Using Inaudible Voice Commands to Control Siri and Alexa

Researchers have developed a method for sending human-inaudible ultrasonic voice commands to voice-enabled assistants such as Alexa, Siri, and Google Assistant that could be used to force the assistants to visit attacker-controlled websites or take control of other connected smart devices.

The technique is known as DolphinAttack and was developed by academic researchers at Zhejiang University in China. It takes advantage of the way that the microphones in devices such as the Amazon Echo or the iPhone work and the researchers were able to execute it by using commodity hardware that’s easily available to anyone. The attack setup included an Android phone, an external battery, and amplifier, and and ultrasonic transducer/

“DolphinAttack utilizes inaudible voice injection to control VCSs silently. Since attackers have little control of the VCSs, the key of a successful attack is to generate inaudible voice commands at the attacking transmitter. In particular, DolphinAttack has to generate the baseband signals of voice commands for both activation and recognition phases of the VCSs, modulate the baseband signals such that they can be demodulated at the VCSs efficiently, and design a portable transmitter that can launch DolphinAttack anywhere,” the research paper says.

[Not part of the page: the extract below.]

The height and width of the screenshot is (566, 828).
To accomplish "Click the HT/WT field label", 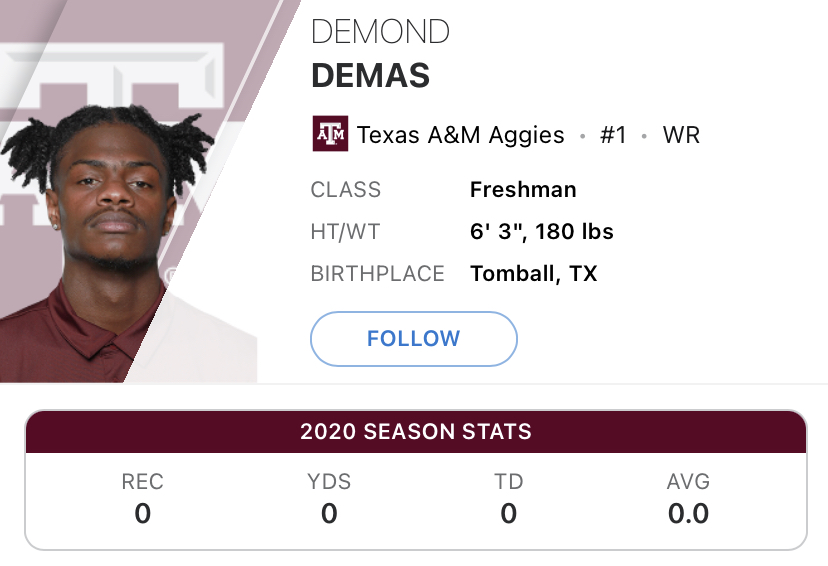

“DolphinAttack utilizes inaudible voice injection to control VCSs silently.”

There are a number of caveats to this technique, with the most important being the need to wake up or activate the voice-controlled device. The Amazon Echo, for example, activates when a user says “Alexa” or whatever other wake word he has chosen. Siri has a similar feature that will cause it to activate when an authorized used says “Hey Siri”. In order to execute their attack, the researchers had to find a way to activate a target device, so they developed a couple of methods, including putting together a set of voice tones that can serve as a kind of brute-force tool for text-to-speech systems (TTS).

“In DolphinAttack, we prepare a set of activation commands with various tone and timbre with the help of existing TTS systems, which include Selvy Speech, Baidu, Google, etc. In total, we obtain 90 types of TTS voices. We choose the Google TTS voice to train Siri and the rest for attacking,” the papers says.

In order for the technique to work, the attacker would need to be in relatively close proximity to the target device, within a few feet. The researchers said that the attack can be mitigated by either modifying the microphone in a voice-controlled device to suppress inaudible voice commands or using a machine-learning approach in software to detect a recorded voice command.

Ultrasonic signals have been used in a number of other security and privacy related applications recently. Most notably, some mobile app developers have taken to embedding code in their apps that emit ultrasonic signals that can be picked up by other smart devices and used to track users across devices.